On l’aura compris, le but de l’auteur n’est pas de reconstituer fidèlement les détails de la réalité historique. Il s’attache plutôt à placer son héros malheureux dans des situations très inconfortables, pour ne pas dire extrêmement dangereuses, dont il arrivera à se sortir malgré les coups du destin.
L’album est en noir et blanc, à la manière de Pratt (dont Lele Vianello a été l’assistant pendant des années). L’influence graphique du maître est totale, sauf que le scénario du disciple n’a pas le souffle des aventures de Corto Maltese.
La case 2 de la planche 43 nous montre des regulares maures dépouillant le cadavre d’un fusillé de sa vareuse et sa casquette, qui ressemblent à s’y méprendre à celles du célèbre gentilhomme de fortune. Vianello a-t-il voulu illustrer ce que déclare Cush à la case 5 de la planche 97 des Scorpion du désert, à propos de la disparition de son compagnon de lutte lors de la Guerre d’Espagne ? Ce n’est pas impossible.

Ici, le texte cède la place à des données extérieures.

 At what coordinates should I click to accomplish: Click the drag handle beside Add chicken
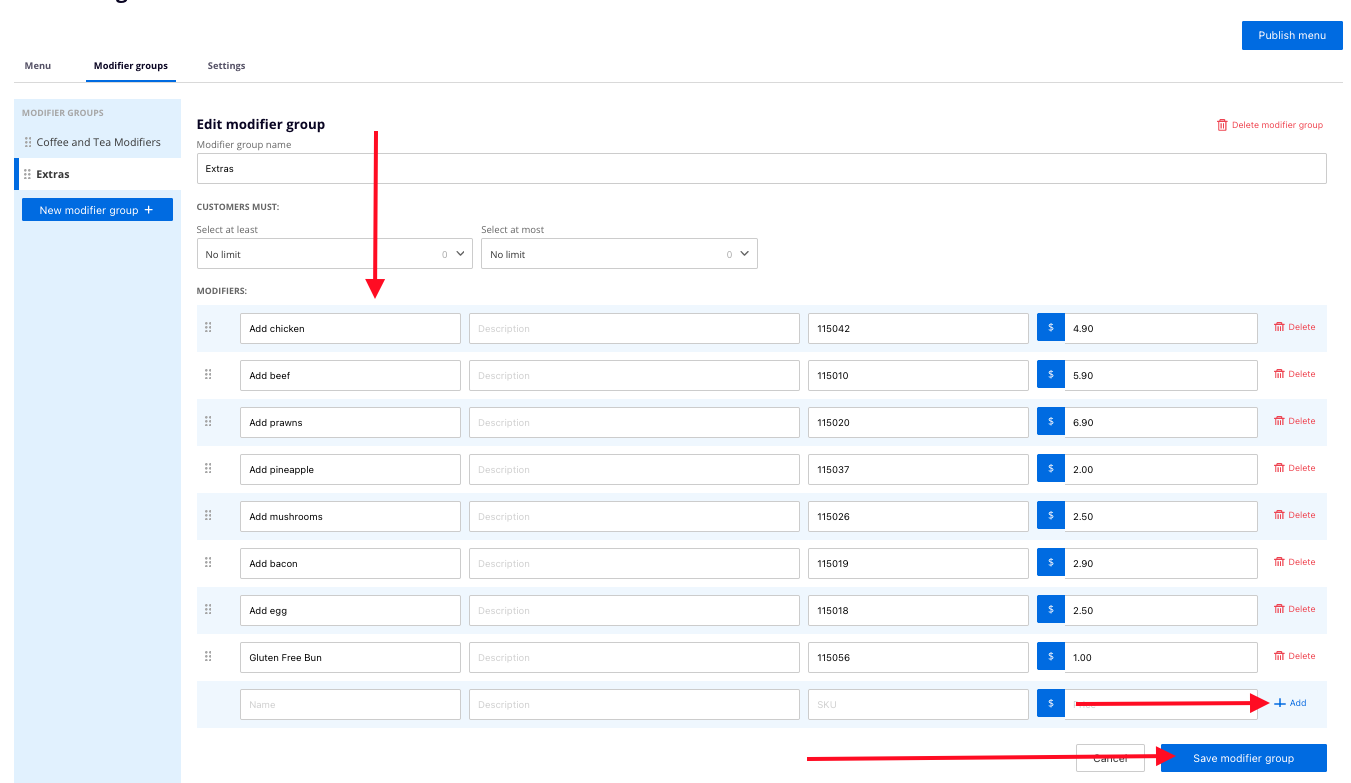point(208,327)
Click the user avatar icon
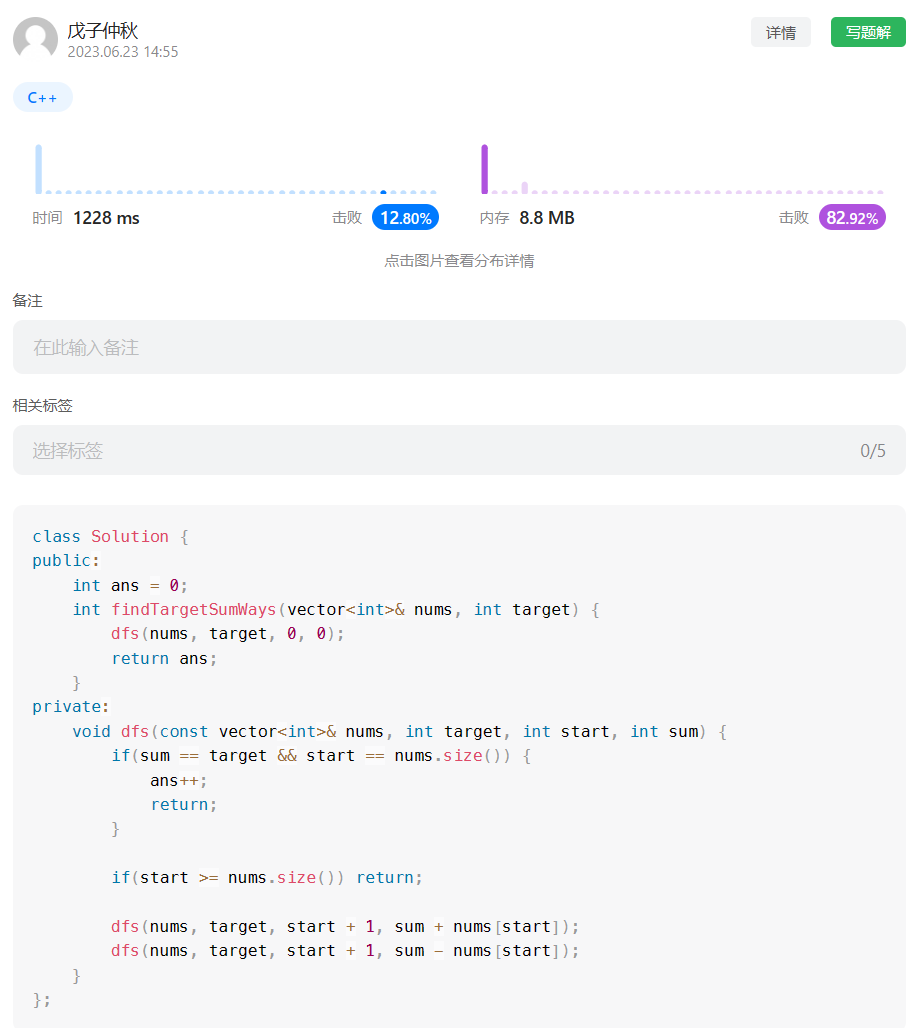 pyautogui.click(x=35, y=39)
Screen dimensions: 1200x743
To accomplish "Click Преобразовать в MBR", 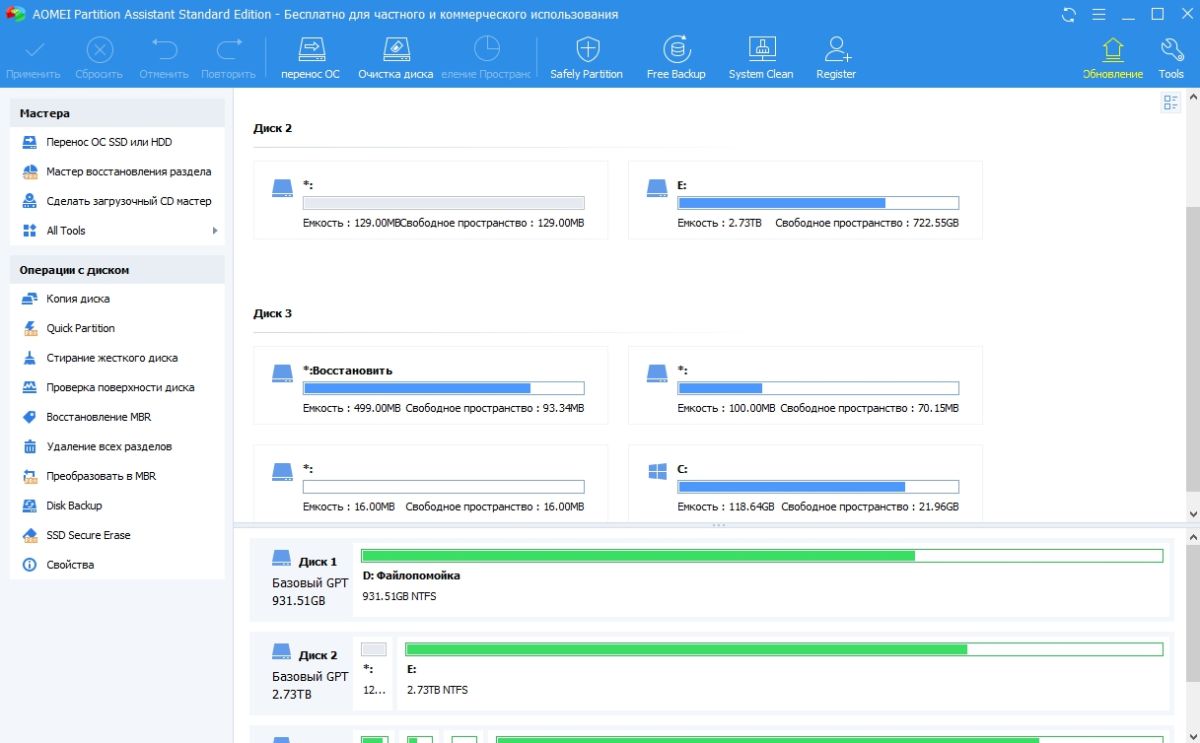I will tap(101, 476).
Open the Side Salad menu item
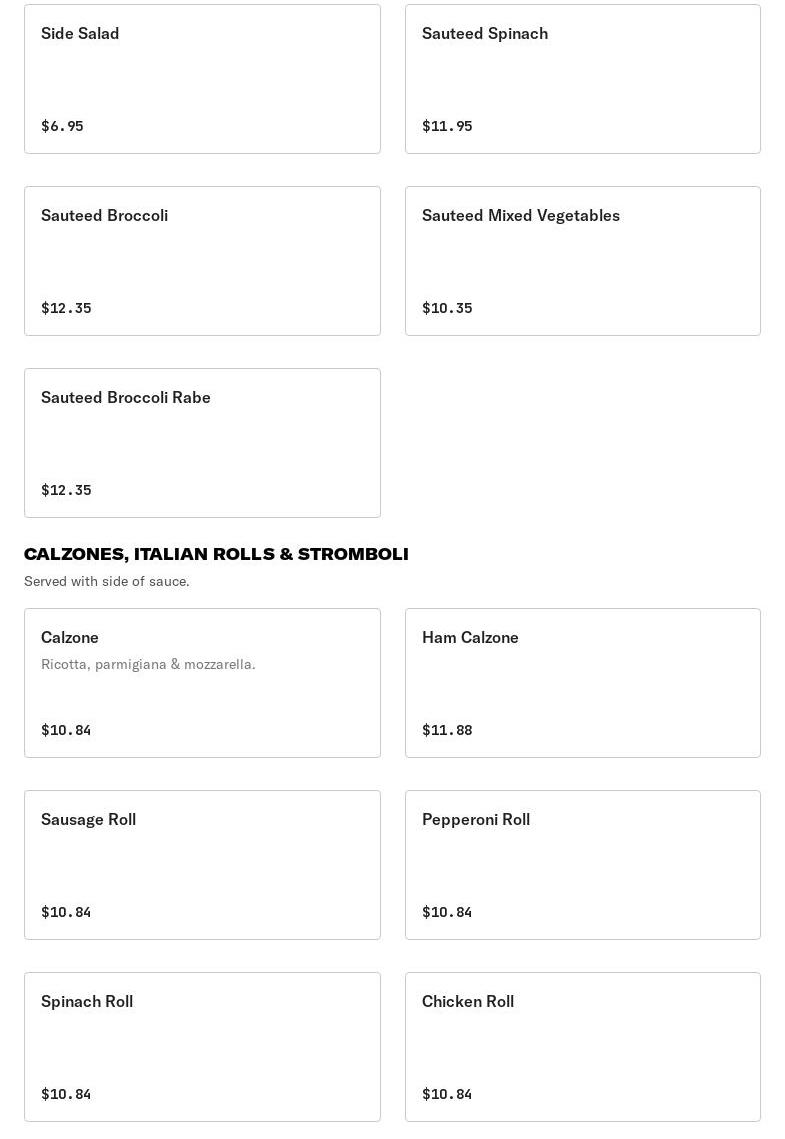The width and height of the screenshot is (785, 1139). [x=202, y=79]
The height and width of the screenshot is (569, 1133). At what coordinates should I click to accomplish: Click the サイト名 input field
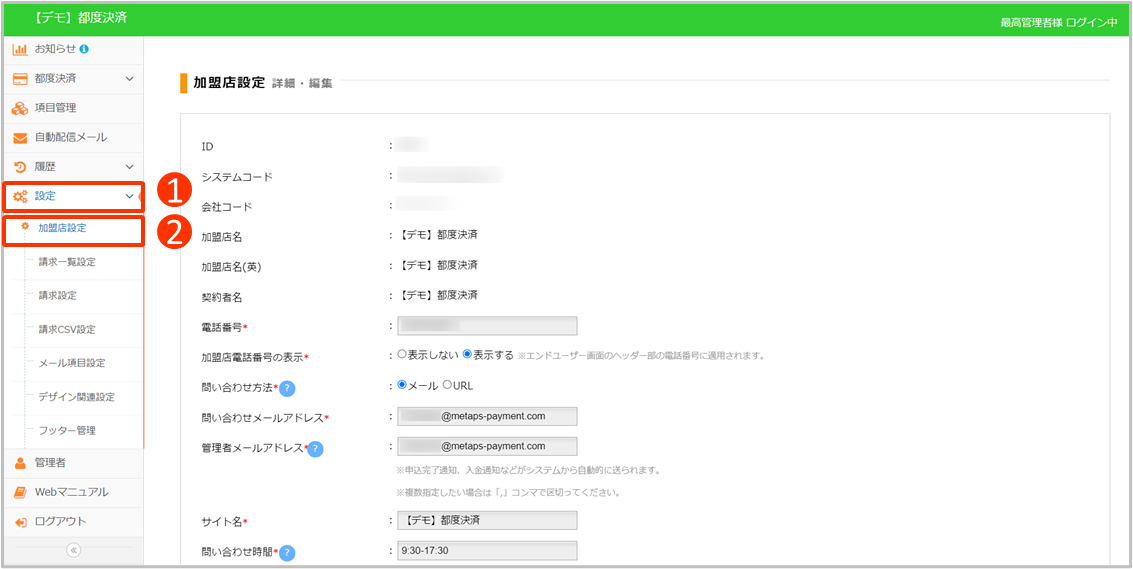click(x=487, y=520)
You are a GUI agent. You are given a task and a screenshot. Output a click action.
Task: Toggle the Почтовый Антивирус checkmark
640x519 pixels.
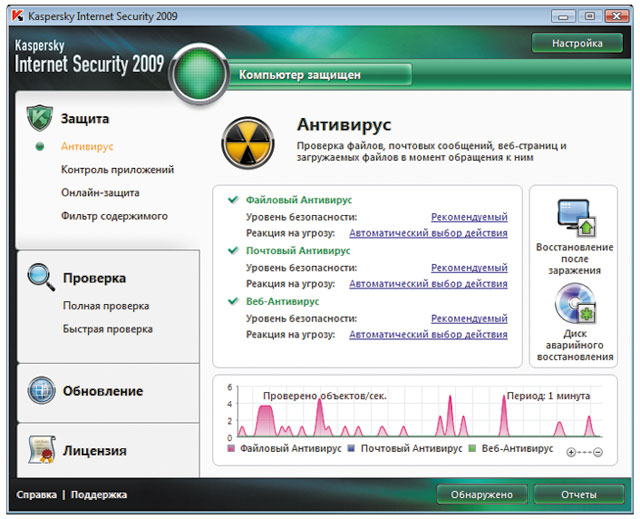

La combattante de l’illustration de couverture s’inspire de la fameuse photo de Marina Ginestà, un fusil à l’épaule, en haut de l’hôtel Colón à Barcelone avec la ville en arrière-plan. Le cliché a été pris par Juan Guzman le 21 juillet 1936 alors que la jeune journaliste n’avait que 17 ans. Cette image a été souvent utilisée dans les bandes dessinées sur la Guerre d’Espagne, par exemple par Marion Duclos dans Ernesto (2017, Casterman, p.79, case 2).
Petite erreur du coloriste sur la couverture : la troisième couleur du drapeau républicain espagnol (sur le brassard de la combattante et sur le gouvernail de direction de l’avion, où il manque également le jaune au centre), n’est pas le bleu foncé, mais le mauve.
Quant à l’avion qui permet à Paula et Alain de fuir, il est impossible d’en déterminer le type. Idem pour le biplan qui est dessiné sur la couverture.
En résumé, on peut dire que dans cet album, Lele Vianello s’essouffle un peu à suivre Hugo Pratt et, pas plus que son héros, n’arrive pas à nous faire entrer dans l’histoire.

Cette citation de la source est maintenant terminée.